Senior Frontend
PassAudited by ClawScan on May 10, 2026.
Overview
The skill appears to be a legitimate frontend development helper, but users should review its local file-generation and npm-install steps before running them.
This skill looks coherent for frontend development. Before installing or using it, review the Python scripts, run generators with dry-run options first, use version control, and inspect the generated package.json before running npm install.
Findings (3)
Artifact-based informational review of SKILL.md, metadata, install specs, static scan signals, and capability signals. ClawScan does not execute the skill or run runtime probes.
Running the helper scripts will execute code on the user's machine and may create or modify project files.
The skill expects users or agents to run local Python helper scripts. This is central to the stated scaffolding purpose, but it is still local code execution.

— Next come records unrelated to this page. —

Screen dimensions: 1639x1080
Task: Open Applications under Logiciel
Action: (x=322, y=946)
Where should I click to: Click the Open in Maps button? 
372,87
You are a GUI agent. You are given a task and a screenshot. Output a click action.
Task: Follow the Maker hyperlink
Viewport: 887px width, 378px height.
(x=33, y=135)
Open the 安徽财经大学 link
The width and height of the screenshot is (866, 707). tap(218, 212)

python scripts/frontend_scaffolder.py my-app --template nextjs
Run the scripts only from a trusted checkout, prefer `--dry-run` first, and review target paths before allowing file writes.

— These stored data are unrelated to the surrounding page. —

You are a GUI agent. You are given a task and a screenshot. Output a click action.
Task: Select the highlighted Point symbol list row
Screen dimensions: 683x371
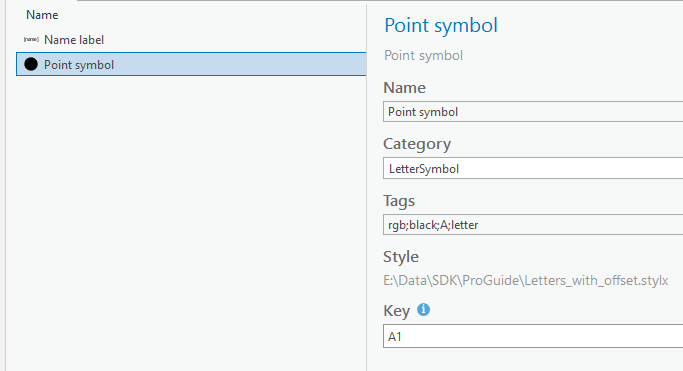pyautogui.click(x=191, y=64)
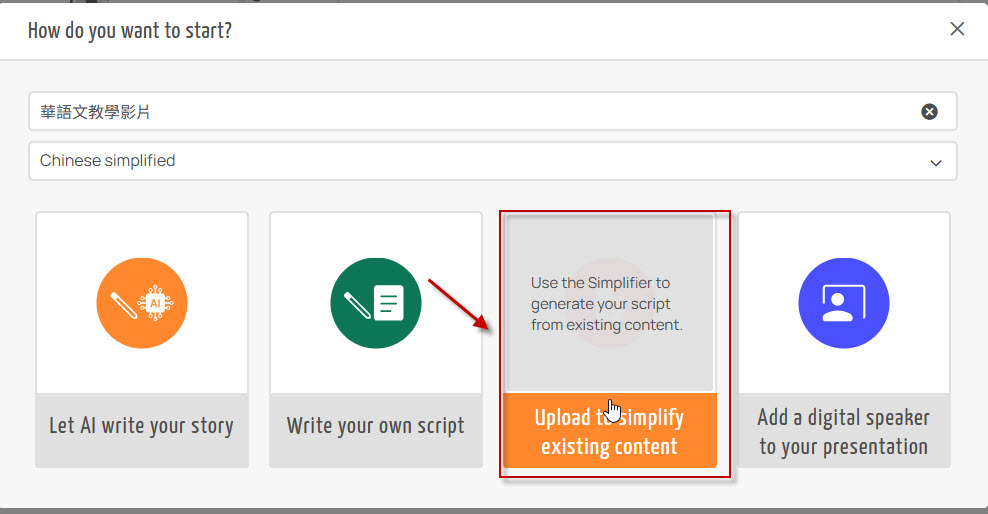Viewport: 988px width, 514px height.
Task: Select 'Write your own script' label
Action: (376, 426)
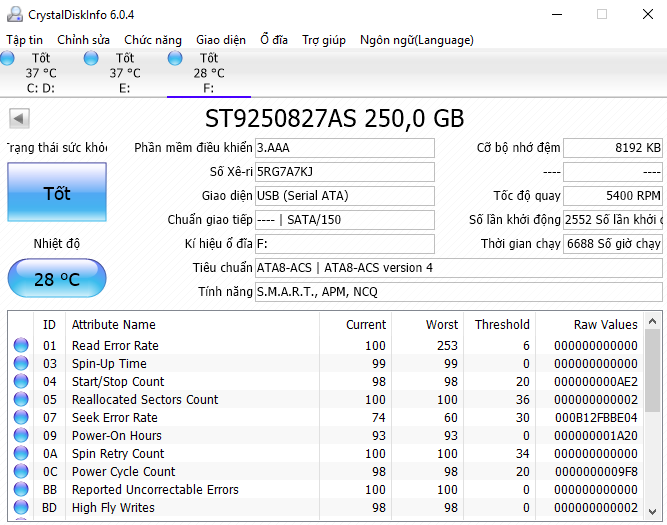
Task: Click the serial number field 5RG7A7KJ
Action: point(344,171)
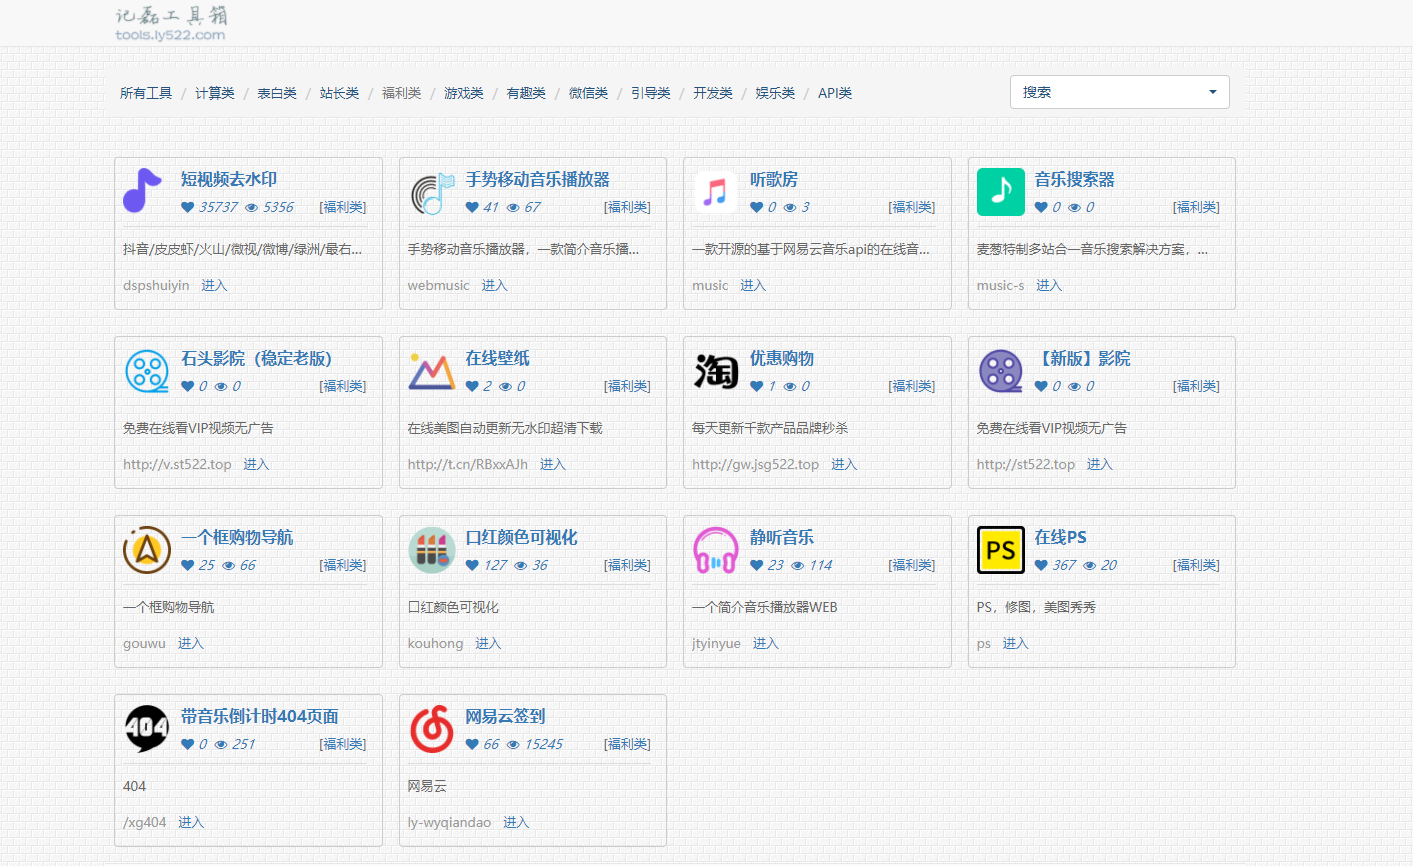Select the headphones icon on 静听音乐 card
1413x866 pixels.
click(x=715, y=550)
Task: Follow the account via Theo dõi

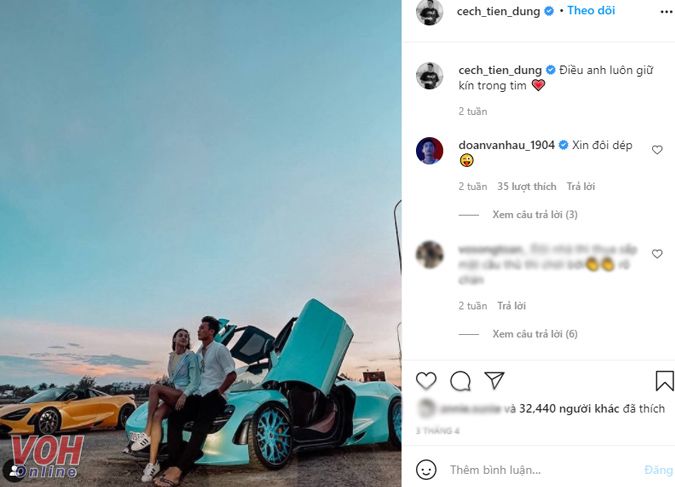Action: pos(591,11)
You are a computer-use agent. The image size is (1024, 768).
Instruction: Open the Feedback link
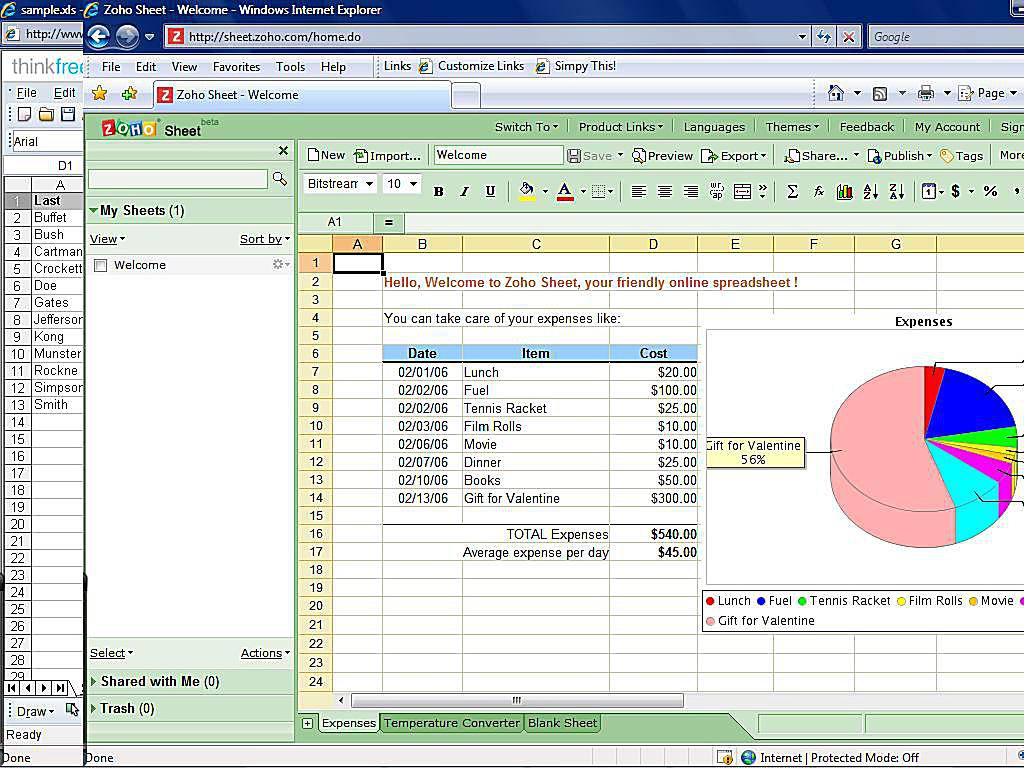866,126
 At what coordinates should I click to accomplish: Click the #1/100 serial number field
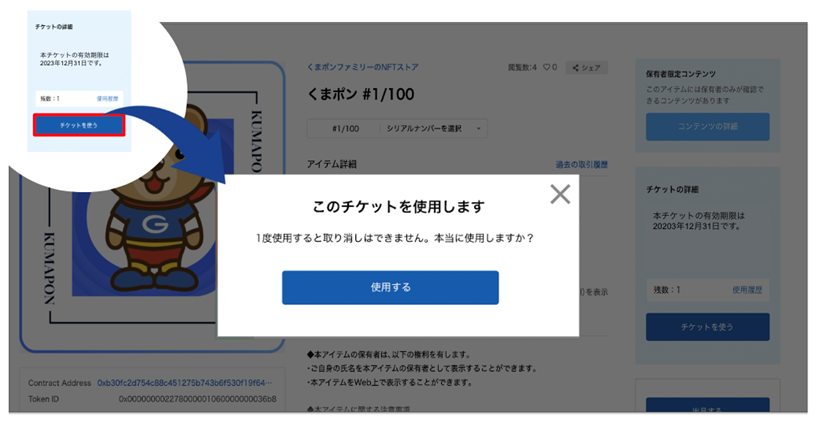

Incorrect arguments could create files in the wrong directory or overwrite generated component files.
The component generator writes files to paths derived from command-line arguments. This is expected for a generator, but path selection matters.
component_dir.mkdir(parents=True, exist_ok=True) ... main_file.write_text(content)
Confirm component names and output directories, use dry-run mode when available, and keep backups or version control enabled.
npm installation may download third-party code and run package lifecycle scripts in the generated project.
The generated project workflow asks the user to install npm dependencies. This is normal for frontend scaffolding, but it introduces third-party package supply-chain trust.
cd my-app && npm install
Inspect the generated package.json, use a lockfile, and run normal dependency audit or sandboxing practices before installing.